- Your objective:
The material below holds pictures; leave them out, and copy exactly, and only, the lines from the one with "This screenshot has width=1013, height=1024." through the last.

----- Excerpted data

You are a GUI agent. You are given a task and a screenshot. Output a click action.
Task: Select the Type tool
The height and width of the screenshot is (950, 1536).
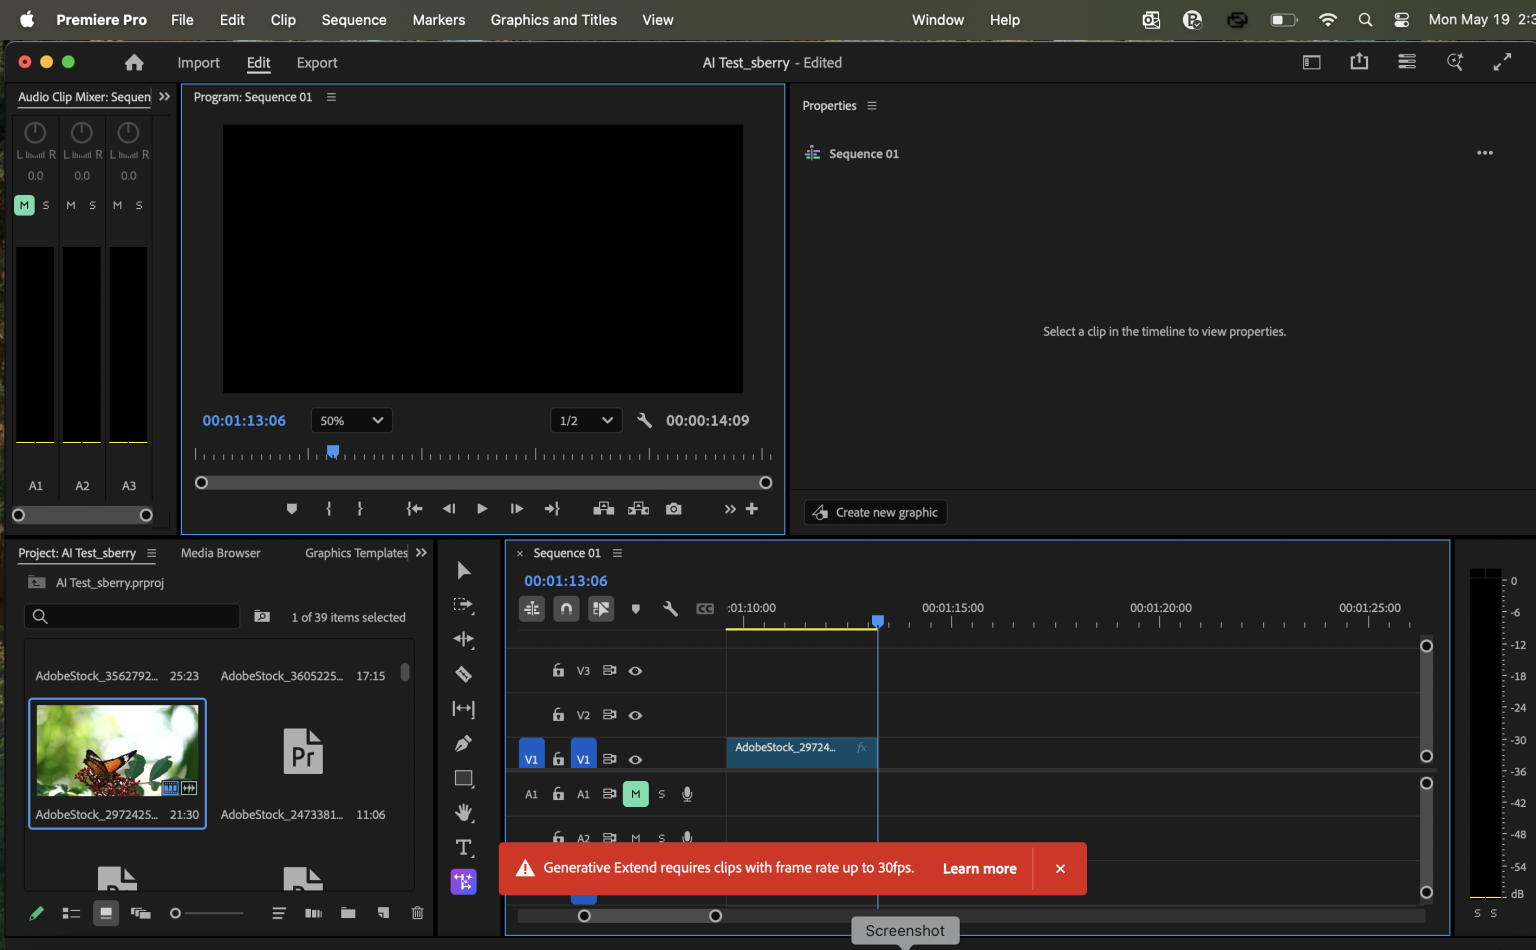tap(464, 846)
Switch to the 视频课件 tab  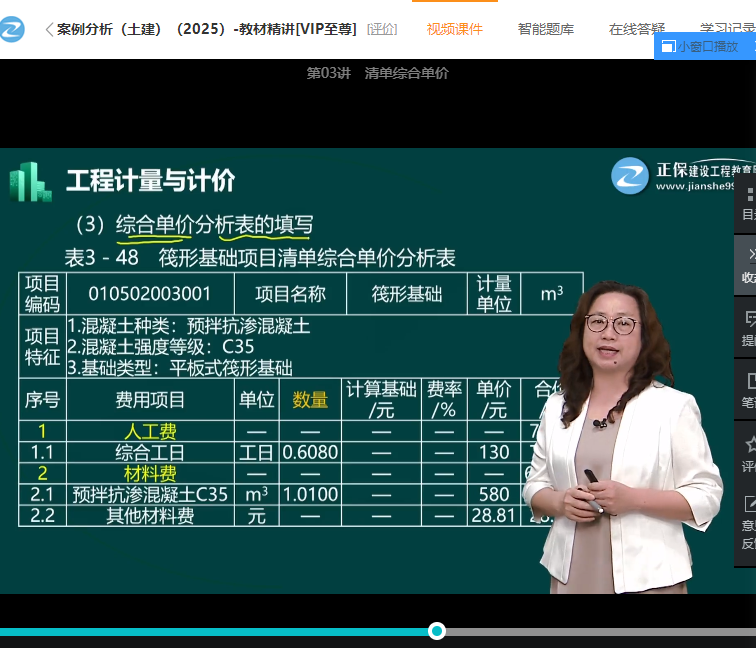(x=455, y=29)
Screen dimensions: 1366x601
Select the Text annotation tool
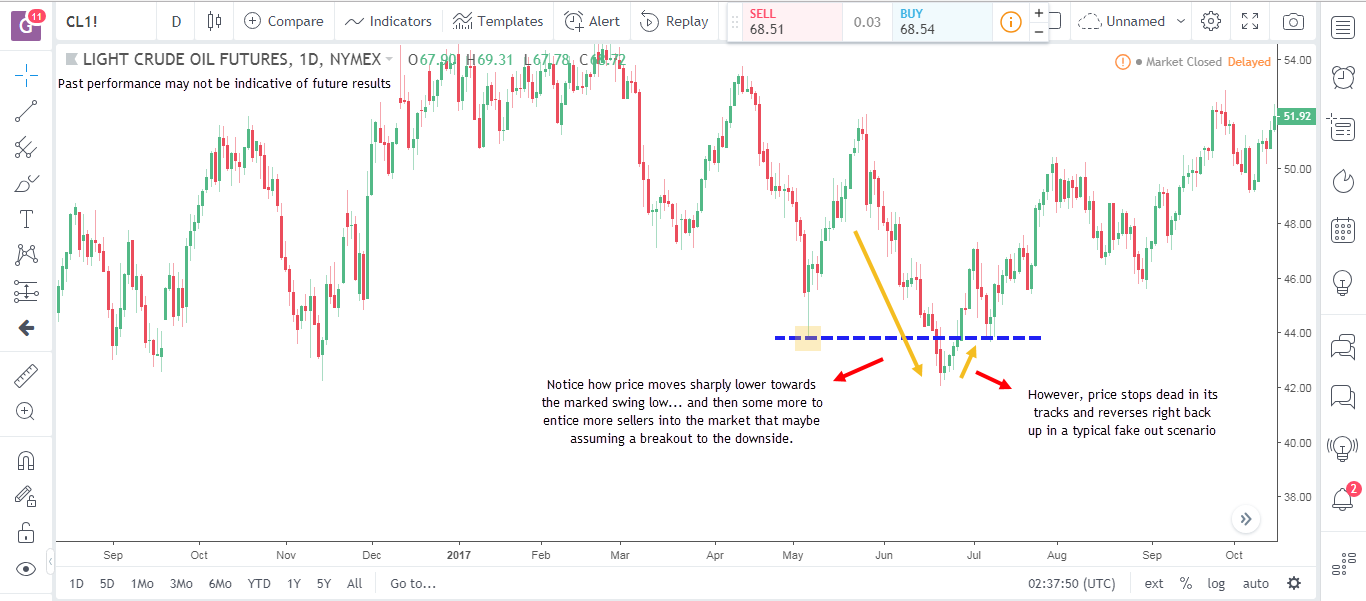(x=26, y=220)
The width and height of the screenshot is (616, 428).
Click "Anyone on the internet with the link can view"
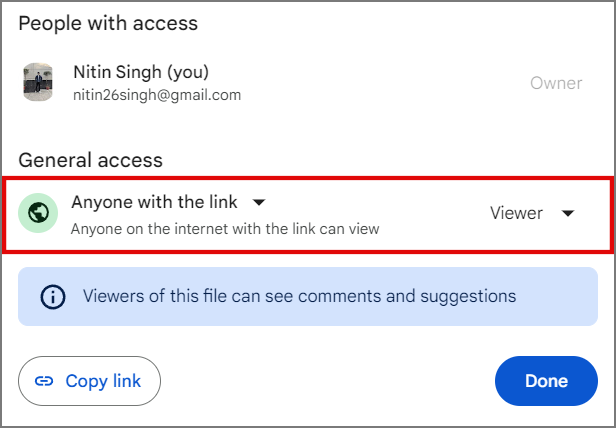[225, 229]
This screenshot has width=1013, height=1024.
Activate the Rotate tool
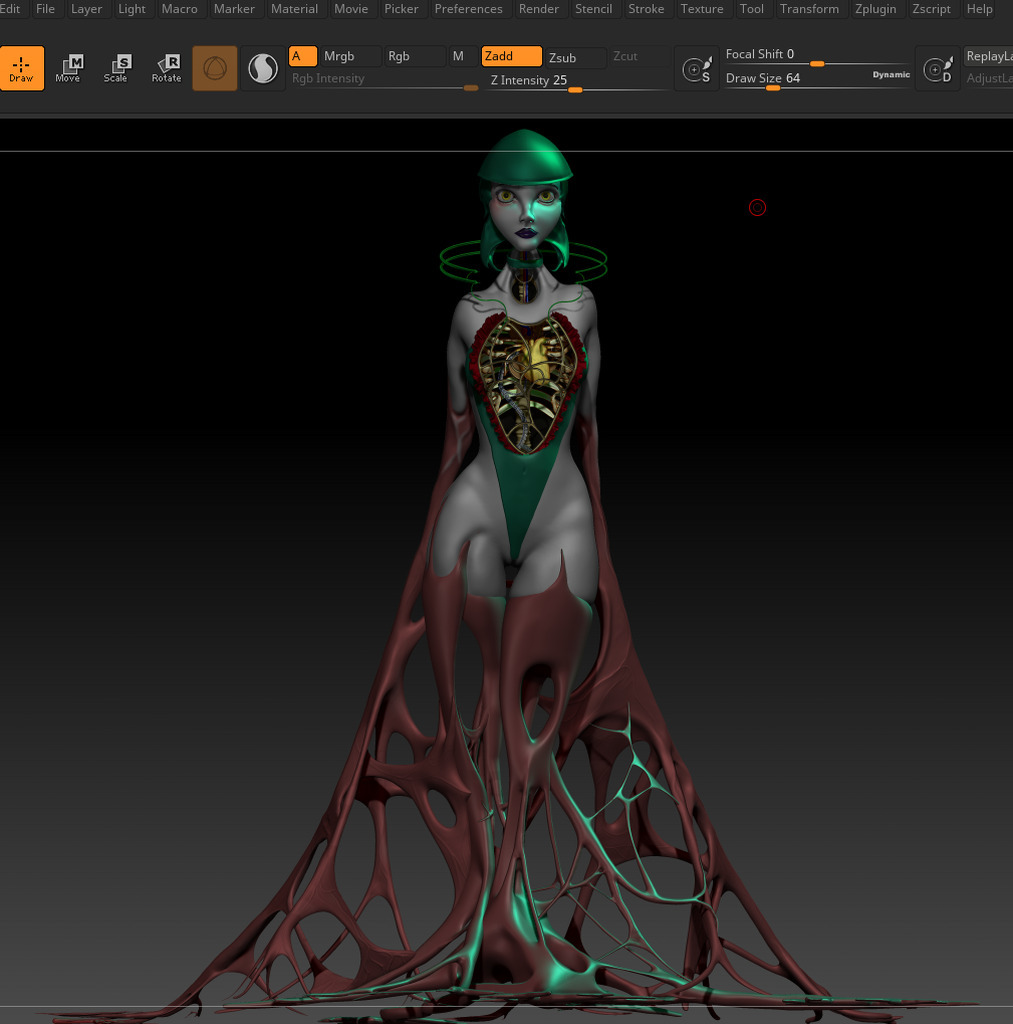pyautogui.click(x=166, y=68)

----------

- Output:
This screenshot has width=1013, height=1024.
Activate the Rotate tool
pyautogui.click(x=166, y=68)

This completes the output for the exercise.